Work task:
Would you please transcribe, exactly as written, the lines of the entries below starting at the one that holds "Morda v prihodnosti, ko" and ending at the one that holds "[button] (1659, 21)", both included?

(Dataset entries)

--------------------------------

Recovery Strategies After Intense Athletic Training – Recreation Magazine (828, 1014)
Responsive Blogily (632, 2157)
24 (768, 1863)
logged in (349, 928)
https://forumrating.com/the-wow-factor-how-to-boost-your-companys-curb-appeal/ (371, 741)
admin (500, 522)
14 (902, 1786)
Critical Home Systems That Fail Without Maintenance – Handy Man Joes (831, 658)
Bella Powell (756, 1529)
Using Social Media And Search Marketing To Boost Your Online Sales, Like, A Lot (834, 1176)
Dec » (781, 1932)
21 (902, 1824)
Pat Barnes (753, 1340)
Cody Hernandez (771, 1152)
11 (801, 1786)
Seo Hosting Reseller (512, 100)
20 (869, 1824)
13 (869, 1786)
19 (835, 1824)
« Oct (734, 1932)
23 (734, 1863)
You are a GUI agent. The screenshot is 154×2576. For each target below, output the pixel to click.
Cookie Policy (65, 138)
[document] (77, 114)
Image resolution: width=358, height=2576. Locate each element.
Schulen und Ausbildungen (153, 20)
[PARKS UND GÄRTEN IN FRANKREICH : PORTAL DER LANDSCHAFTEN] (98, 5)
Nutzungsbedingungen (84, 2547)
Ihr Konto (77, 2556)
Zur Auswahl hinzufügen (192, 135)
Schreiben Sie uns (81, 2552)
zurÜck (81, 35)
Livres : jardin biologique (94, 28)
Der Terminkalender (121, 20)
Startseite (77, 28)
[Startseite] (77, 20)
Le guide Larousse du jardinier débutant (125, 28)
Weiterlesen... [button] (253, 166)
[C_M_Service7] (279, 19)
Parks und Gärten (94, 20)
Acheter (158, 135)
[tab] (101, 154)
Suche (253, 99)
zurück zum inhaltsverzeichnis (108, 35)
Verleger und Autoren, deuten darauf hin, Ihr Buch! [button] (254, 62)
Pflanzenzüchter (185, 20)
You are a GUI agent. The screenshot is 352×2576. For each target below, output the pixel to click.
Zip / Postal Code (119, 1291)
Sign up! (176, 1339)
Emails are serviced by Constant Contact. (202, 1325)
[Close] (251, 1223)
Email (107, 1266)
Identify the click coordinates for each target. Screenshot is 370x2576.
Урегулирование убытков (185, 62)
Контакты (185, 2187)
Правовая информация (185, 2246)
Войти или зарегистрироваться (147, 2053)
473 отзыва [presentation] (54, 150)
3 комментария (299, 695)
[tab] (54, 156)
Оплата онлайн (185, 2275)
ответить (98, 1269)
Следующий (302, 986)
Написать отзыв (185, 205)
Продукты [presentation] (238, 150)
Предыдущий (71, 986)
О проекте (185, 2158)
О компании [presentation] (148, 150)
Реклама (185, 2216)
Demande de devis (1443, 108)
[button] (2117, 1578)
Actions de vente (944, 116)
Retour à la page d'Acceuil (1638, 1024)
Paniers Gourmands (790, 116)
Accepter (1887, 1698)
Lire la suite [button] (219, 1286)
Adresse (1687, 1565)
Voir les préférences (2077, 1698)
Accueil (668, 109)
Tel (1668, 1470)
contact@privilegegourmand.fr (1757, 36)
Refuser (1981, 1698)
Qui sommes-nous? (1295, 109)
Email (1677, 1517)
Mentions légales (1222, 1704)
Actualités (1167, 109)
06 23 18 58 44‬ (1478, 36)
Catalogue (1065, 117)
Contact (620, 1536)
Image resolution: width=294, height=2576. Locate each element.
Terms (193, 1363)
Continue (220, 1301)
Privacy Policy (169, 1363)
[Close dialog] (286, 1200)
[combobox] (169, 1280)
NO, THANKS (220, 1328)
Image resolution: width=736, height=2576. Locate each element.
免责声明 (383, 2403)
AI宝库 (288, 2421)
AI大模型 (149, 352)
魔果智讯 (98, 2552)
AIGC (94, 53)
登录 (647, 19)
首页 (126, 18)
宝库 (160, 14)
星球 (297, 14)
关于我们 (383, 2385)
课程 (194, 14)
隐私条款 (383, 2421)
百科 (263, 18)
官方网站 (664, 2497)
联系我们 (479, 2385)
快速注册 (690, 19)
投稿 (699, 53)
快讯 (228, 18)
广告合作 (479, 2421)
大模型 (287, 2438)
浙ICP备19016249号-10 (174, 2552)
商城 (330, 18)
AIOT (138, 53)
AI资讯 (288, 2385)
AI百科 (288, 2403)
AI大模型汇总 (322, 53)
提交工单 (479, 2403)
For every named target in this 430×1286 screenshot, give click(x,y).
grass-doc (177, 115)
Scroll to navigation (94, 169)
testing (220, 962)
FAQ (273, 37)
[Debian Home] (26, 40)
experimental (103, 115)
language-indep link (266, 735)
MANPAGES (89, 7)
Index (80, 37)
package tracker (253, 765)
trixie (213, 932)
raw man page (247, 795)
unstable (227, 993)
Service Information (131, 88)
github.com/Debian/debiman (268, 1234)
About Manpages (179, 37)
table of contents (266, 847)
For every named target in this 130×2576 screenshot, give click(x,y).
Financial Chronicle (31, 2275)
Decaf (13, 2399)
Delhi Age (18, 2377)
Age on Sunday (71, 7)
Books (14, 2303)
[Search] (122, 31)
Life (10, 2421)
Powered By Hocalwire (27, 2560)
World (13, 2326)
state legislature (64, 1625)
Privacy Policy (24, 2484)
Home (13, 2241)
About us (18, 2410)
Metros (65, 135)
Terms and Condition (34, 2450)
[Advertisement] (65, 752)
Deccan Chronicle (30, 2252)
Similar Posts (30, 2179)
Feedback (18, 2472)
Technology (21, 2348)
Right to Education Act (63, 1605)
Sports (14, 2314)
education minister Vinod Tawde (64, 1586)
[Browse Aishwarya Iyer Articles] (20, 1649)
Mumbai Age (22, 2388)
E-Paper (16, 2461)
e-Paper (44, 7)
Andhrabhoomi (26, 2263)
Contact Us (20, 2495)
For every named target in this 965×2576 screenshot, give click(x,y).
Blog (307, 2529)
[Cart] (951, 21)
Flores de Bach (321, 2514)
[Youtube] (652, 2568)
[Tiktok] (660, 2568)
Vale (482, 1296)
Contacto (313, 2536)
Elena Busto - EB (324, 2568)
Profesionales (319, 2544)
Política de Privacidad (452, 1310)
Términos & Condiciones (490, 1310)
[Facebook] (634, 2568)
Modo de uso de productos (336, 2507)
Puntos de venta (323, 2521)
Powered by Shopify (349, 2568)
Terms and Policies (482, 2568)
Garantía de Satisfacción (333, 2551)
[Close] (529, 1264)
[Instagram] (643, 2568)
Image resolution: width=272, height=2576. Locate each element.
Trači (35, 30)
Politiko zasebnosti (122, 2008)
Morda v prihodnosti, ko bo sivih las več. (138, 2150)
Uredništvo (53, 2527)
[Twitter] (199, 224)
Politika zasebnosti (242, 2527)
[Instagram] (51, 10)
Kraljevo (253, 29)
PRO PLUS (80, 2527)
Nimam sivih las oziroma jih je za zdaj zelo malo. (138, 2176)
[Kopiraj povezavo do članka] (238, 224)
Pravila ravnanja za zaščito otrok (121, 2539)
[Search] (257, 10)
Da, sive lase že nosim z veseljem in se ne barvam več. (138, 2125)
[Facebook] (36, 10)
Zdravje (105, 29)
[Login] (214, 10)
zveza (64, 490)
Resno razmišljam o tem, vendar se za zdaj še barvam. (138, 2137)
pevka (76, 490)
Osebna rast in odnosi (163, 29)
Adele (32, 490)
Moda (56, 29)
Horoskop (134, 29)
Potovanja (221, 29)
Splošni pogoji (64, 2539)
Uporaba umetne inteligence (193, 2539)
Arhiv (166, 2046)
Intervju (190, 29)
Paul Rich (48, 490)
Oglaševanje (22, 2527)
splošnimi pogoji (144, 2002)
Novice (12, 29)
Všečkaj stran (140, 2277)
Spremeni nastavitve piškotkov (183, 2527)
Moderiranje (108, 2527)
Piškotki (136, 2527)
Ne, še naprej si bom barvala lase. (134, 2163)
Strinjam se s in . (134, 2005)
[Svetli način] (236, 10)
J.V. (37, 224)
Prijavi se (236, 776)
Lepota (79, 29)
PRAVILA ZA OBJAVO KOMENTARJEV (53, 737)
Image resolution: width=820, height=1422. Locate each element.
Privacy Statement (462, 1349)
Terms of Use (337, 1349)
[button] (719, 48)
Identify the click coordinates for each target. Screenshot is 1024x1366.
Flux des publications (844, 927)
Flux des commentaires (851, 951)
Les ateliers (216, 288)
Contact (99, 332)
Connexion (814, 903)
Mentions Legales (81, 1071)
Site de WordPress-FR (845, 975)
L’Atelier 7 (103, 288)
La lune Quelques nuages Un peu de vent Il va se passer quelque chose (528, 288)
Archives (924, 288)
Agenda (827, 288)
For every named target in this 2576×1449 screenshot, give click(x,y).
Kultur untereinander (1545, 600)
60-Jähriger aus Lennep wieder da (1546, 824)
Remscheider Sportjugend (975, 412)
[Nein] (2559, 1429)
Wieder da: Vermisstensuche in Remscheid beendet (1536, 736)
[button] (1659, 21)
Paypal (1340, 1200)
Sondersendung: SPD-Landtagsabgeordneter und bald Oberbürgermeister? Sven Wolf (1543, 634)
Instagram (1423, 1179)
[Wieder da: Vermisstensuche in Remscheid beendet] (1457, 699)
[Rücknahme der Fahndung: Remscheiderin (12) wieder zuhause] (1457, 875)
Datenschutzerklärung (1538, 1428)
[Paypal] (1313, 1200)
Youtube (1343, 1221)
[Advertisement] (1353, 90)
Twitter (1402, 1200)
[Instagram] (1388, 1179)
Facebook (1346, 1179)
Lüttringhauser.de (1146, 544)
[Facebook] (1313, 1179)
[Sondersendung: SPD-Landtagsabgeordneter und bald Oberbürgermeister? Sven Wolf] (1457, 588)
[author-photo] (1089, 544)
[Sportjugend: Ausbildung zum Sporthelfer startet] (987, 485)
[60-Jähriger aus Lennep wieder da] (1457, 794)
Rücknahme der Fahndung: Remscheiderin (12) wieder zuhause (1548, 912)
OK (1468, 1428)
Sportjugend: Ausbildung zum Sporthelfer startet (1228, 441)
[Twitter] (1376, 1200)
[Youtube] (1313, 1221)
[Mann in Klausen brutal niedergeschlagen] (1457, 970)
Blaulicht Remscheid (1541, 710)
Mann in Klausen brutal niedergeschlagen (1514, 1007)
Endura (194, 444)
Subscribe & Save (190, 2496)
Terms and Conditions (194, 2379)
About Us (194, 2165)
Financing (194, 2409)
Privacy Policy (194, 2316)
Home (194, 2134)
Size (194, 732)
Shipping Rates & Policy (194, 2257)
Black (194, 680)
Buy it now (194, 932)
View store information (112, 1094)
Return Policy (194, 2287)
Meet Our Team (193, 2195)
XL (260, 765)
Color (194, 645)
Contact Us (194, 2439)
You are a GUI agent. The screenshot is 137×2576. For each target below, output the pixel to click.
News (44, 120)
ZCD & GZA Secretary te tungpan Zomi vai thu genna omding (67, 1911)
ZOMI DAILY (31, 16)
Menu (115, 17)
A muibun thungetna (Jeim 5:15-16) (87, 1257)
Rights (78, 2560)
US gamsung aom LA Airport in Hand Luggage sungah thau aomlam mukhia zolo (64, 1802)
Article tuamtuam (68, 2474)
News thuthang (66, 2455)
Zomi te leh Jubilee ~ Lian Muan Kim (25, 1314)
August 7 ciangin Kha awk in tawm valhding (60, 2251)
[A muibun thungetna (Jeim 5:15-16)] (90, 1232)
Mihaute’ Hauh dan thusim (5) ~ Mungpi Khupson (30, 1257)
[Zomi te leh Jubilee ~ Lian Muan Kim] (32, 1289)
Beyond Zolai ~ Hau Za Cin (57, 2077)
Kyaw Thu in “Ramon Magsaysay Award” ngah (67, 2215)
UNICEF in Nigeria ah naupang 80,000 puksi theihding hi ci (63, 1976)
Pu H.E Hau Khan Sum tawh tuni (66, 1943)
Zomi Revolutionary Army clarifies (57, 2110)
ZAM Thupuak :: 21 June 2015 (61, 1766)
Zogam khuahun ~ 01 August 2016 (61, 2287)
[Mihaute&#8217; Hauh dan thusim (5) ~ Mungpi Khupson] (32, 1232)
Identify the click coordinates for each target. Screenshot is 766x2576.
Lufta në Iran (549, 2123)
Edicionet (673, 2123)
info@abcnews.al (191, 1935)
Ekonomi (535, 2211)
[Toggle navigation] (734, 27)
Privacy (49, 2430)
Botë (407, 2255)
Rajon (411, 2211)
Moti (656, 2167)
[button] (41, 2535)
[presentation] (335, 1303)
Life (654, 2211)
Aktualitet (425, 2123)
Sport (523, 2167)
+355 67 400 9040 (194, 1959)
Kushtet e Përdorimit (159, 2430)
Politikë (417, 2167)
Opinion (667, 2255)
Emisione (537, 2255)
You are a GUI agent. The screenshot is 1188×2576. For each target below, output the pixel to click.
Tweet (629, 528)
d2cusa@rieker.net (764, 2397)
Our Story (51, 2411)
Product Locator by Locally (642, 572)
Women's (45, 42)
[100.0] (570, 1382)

--------------------------------

Answer space:
Morda v prihodnosti, ko bo sivih las več. (138, 2150)
Uredništvo (53, 2527)
[Twitter] (199, 224)
Politika zasebnosti (242, 2527)
[Instagram] (51, 10)
Kraljevo (253, 29)
PRO PLUS (80, 2527)
Nimam sivih las oziroma jih je za zdaj zelo malo. (138, 2176)
[Kopiraj povezavo do članka] (238, 224)
Pravila ravnanja za zaščito otrok (121, 2539)
[Search] (257, 10)
Da, sive lase že nosim z veseljem in se ne barvam več. (138, 2125)
[Facebook] (36, 10)
Zdravje (105, 29)
[Login] (214, 10)
zveza (64, 490)
Resno razmišljam o tem, vendar se za zdaj še barvam. (138, 2137)
pevka (76, 490)
Osebna rast in odnosi (163, 29)
Adele (32, 490)
Moda (56, 29)
Horoskop (134, 29)
Potovanja (221, 29)
Splošni pogoji (64, 2539)
Uporaba umetne inteligence (193, 2539)
Arhiv (166, 2046)
Intervju (190, 29)
Paul Rich (48, 490)
Oglaševanje (22, 2527)
splošnimi pogoji (144, 2002)
Novice (12, 29)
Všečkaj stran (140, 2277)
Spremeni nastavitve piškotkov (183, 2527)
Moderiranje (108, 2527)
Piškotki (136, 2527)
Ne, še naprej si bom barvala lase. (134, 2163)
Strinjam se s in . (134, 2005)
[Svetli način] (236, 10)
J.V. (37, 224)
Prijavi se (236, 776)
Lepota (79, 29)
PRAVILA ZA OBJAVO KOMENTARJEV (53, 737)
Image resolution: width=820, height=1422. Locate each element.
Privacy Statement (462, 1349)
Terms of Use (337, 1349)
[button] (719, 48)
Identify the click coordinates for each target. Screenshot is 1024x1366.
Flux des publications (844, 927)
Flux des commentaires (851, 951)
Les ateliers (216, 288)
Contact (99, 332)
Connexion (814, 903)
Mentions Legales (81, 1071)
Site de WordPress-FR (845, 975)
L’Atelier 7 (103, 288)
La lune Quelques nuages Un peu de vent Il va se passer quelque chose (528, 288)
Archives (924, 288)
Agenda (827, 288)
For every named target in this 2576×1449 screenshot, give click(x,y).
Kultur untereinander (1545, 600)
60-Jähriger aus Lennep wieder da (1546, 824)
Remscheider Sportjugend (975, 412)
[Nein] (2559, 1429)
Wieder da: Vermisstensuche in Remscheid beendet (1536, 736)
[button] (1659, 21)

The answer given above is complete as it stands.